> Aim of the task
Pictures do not belong in the output. Reproduce exactly the lines from the start of the records through the line with "Toggle visibility of the 背景 副本 layer".

Stored records

-.-.-

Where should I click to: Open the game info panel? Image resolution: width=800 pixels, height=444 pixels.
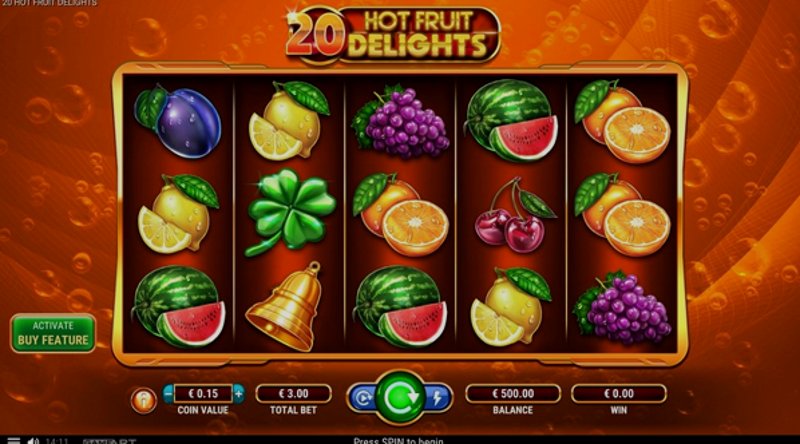(x=143, y=400)
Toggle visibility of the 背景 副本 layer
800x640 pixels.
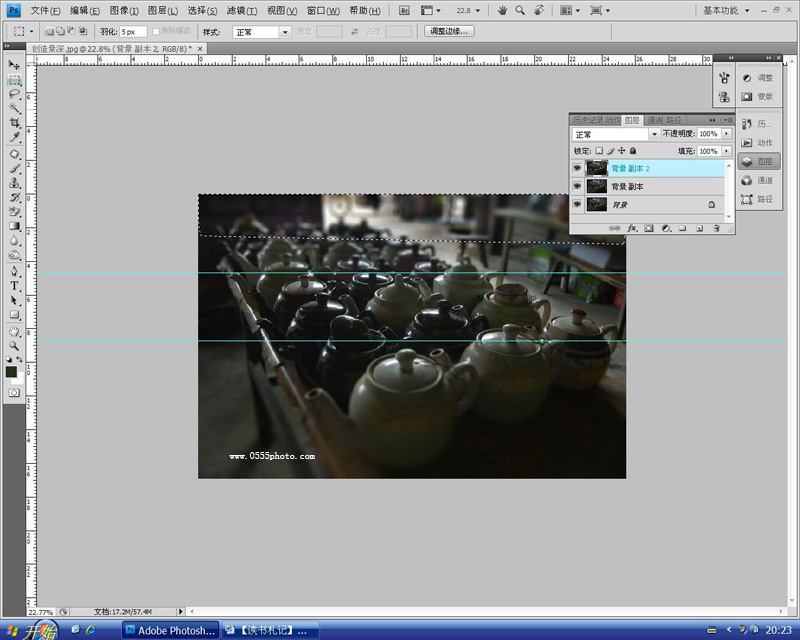[x=577, y=186]
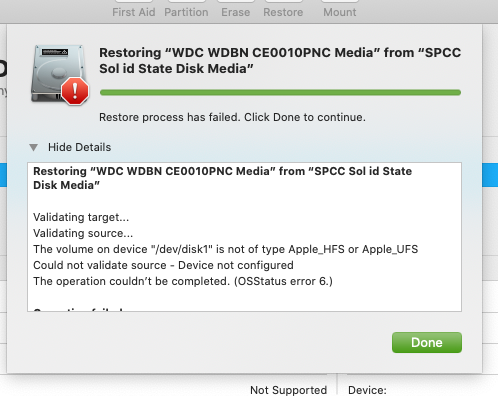This screenshot has height=397, width=498.
Task: Click the Mount toolbar item
Action: [340, 12]
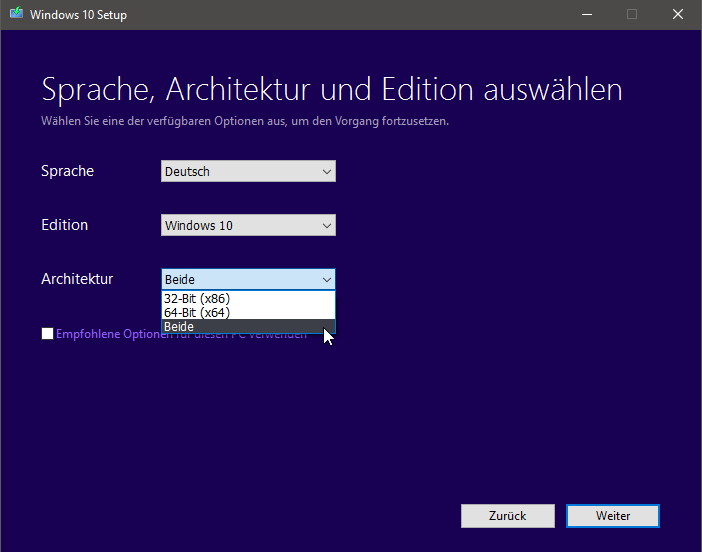
Task: Click the Architektur combo box showing Beide
Action: pyautogui.click(x=240, y=280)
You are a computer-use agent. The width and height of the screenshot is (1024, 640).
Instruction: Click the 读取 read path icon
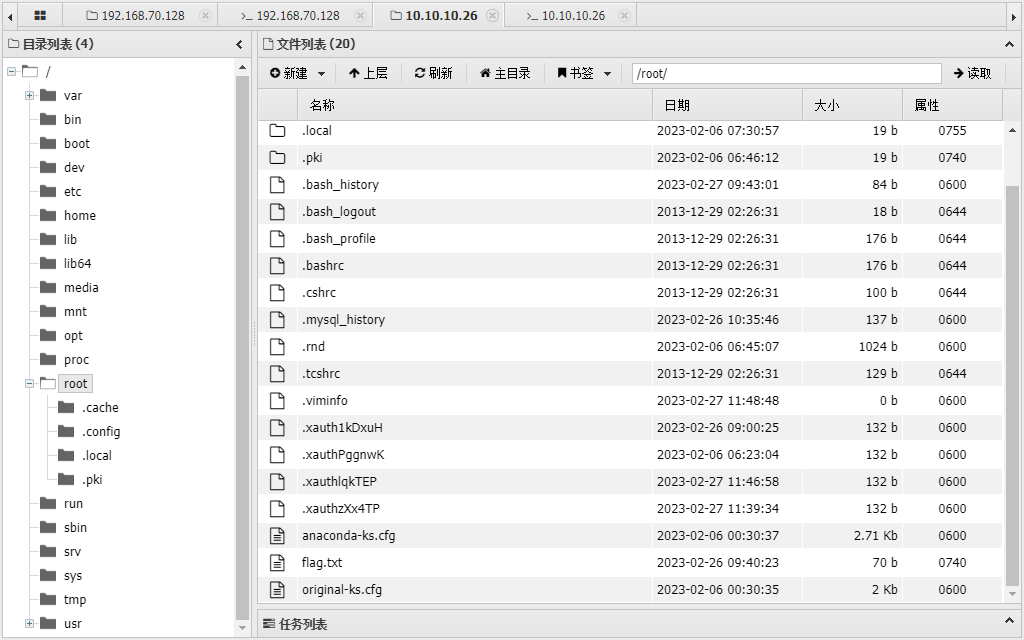click(960, 72)
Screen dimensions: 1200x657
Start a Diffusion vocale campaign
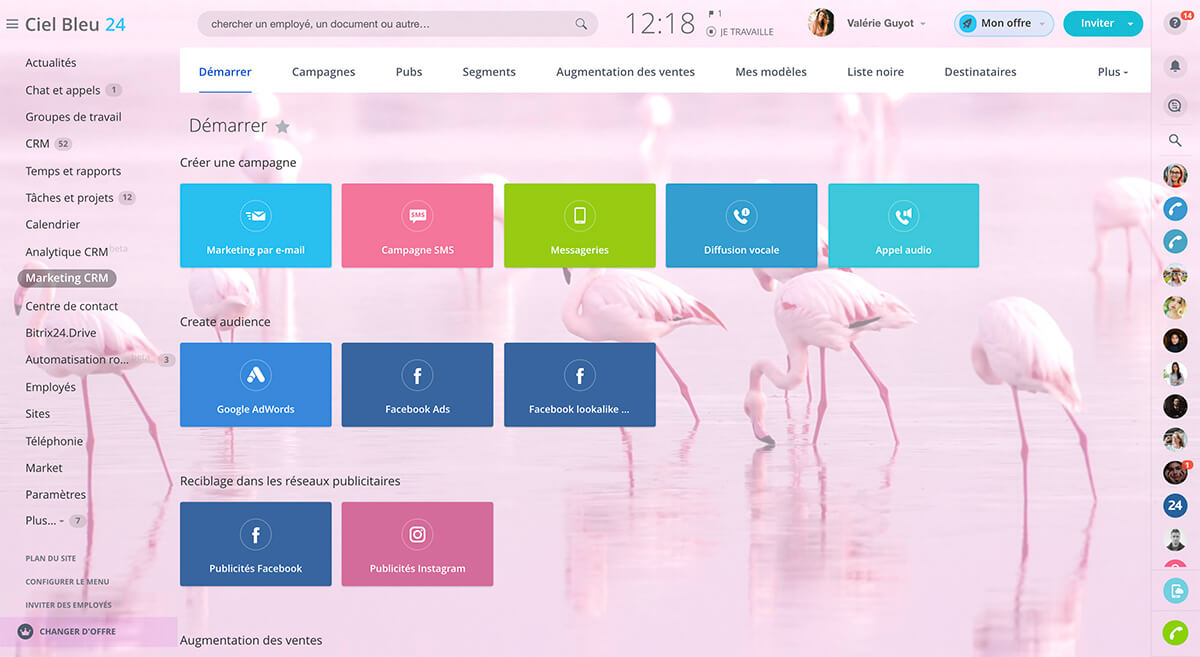(741, 225)
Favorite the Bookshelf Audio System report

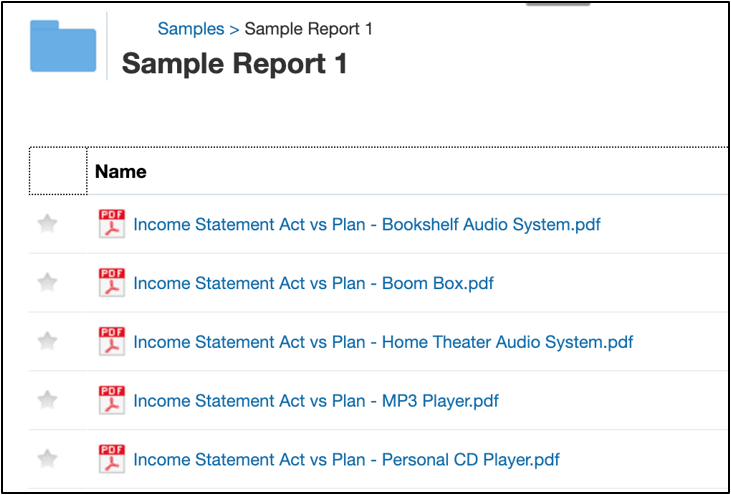[47, 225]
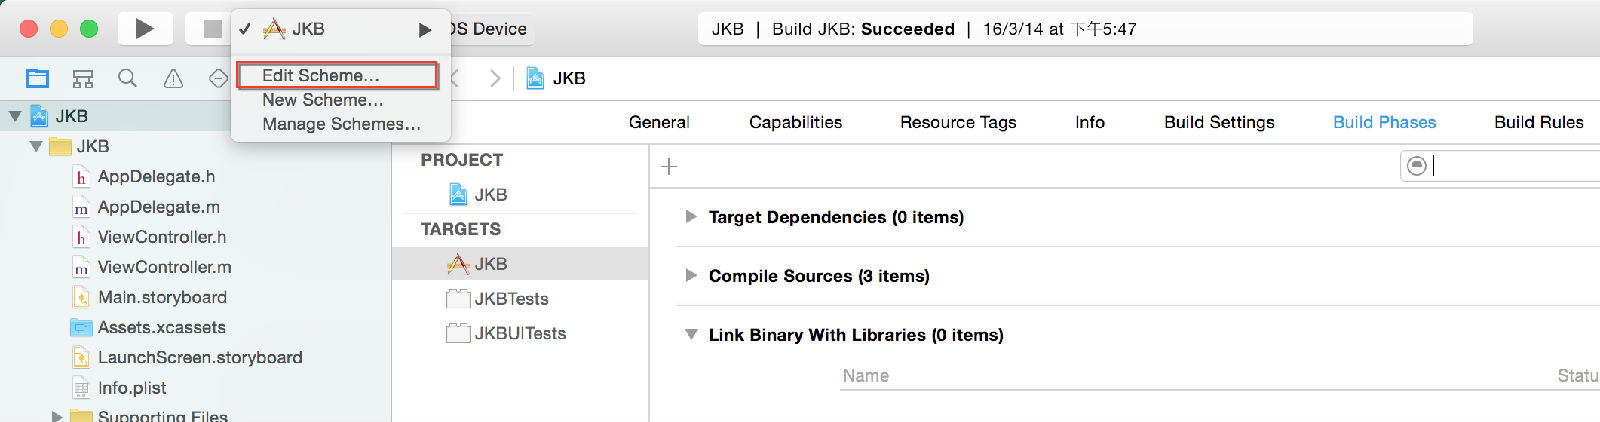Switch to the Build Settings tab
This screenshot has height=422, width=1600.
click(x=1219, y=122)
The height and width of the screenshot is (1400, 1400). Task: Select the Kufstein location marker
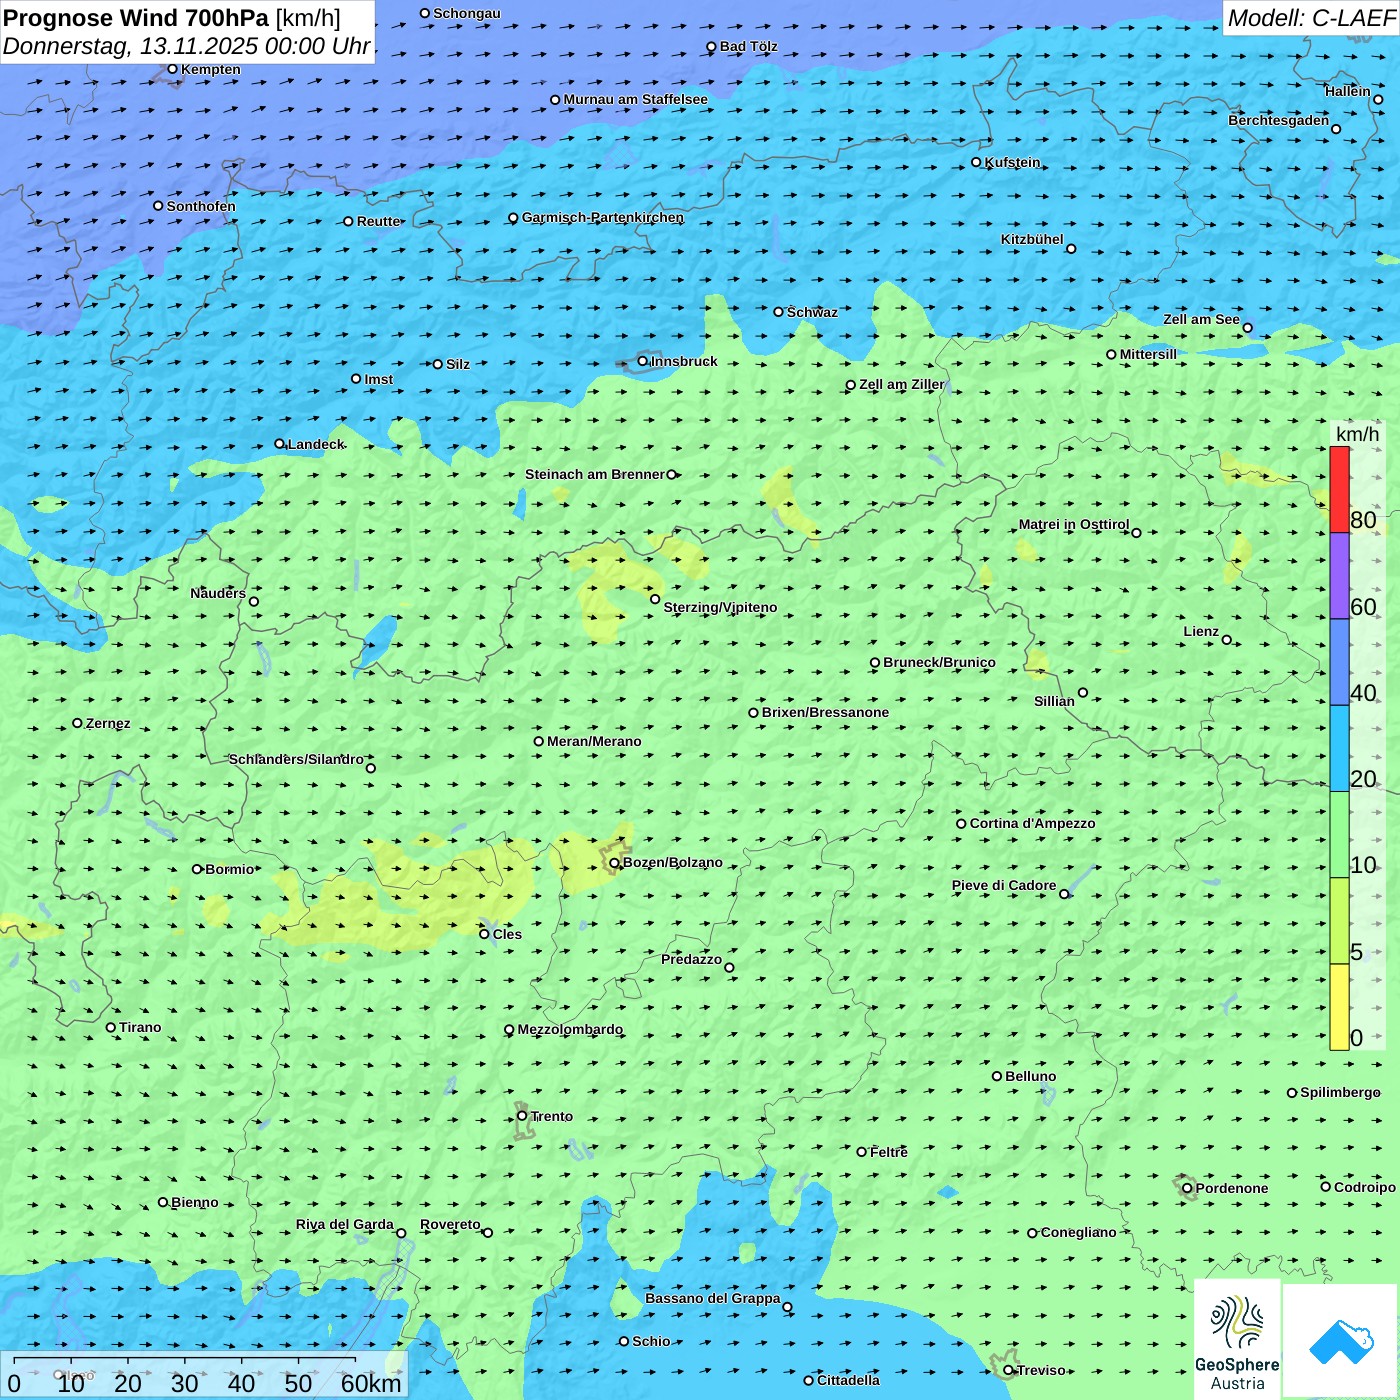(x=977, y=162)
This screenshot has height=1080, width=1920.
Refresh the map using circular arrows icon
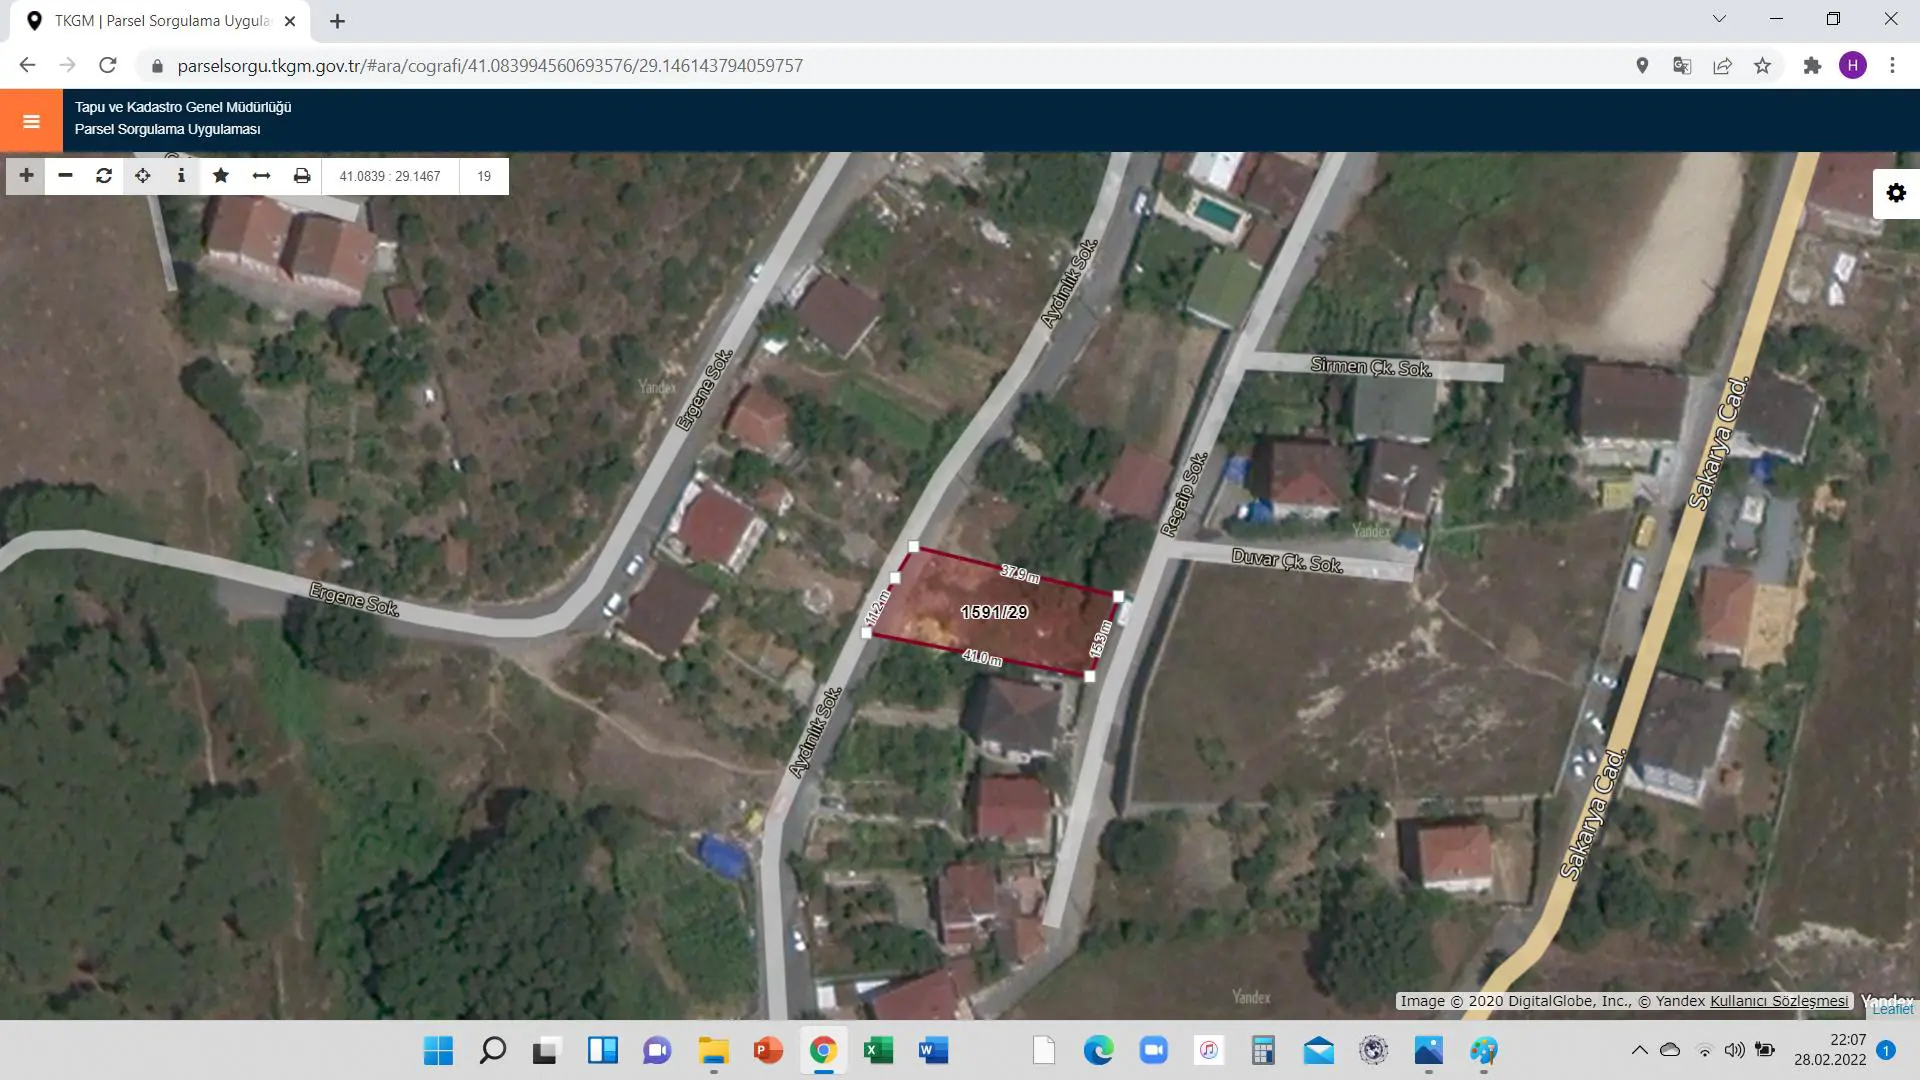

-.-.-

> Response for this exercise
Where should I click to: Open the game info panel? Image resolution: width=800 pixels, height=444 pixels.
(x=143, y=400)
Toggle visibility of the 背景 副本 layer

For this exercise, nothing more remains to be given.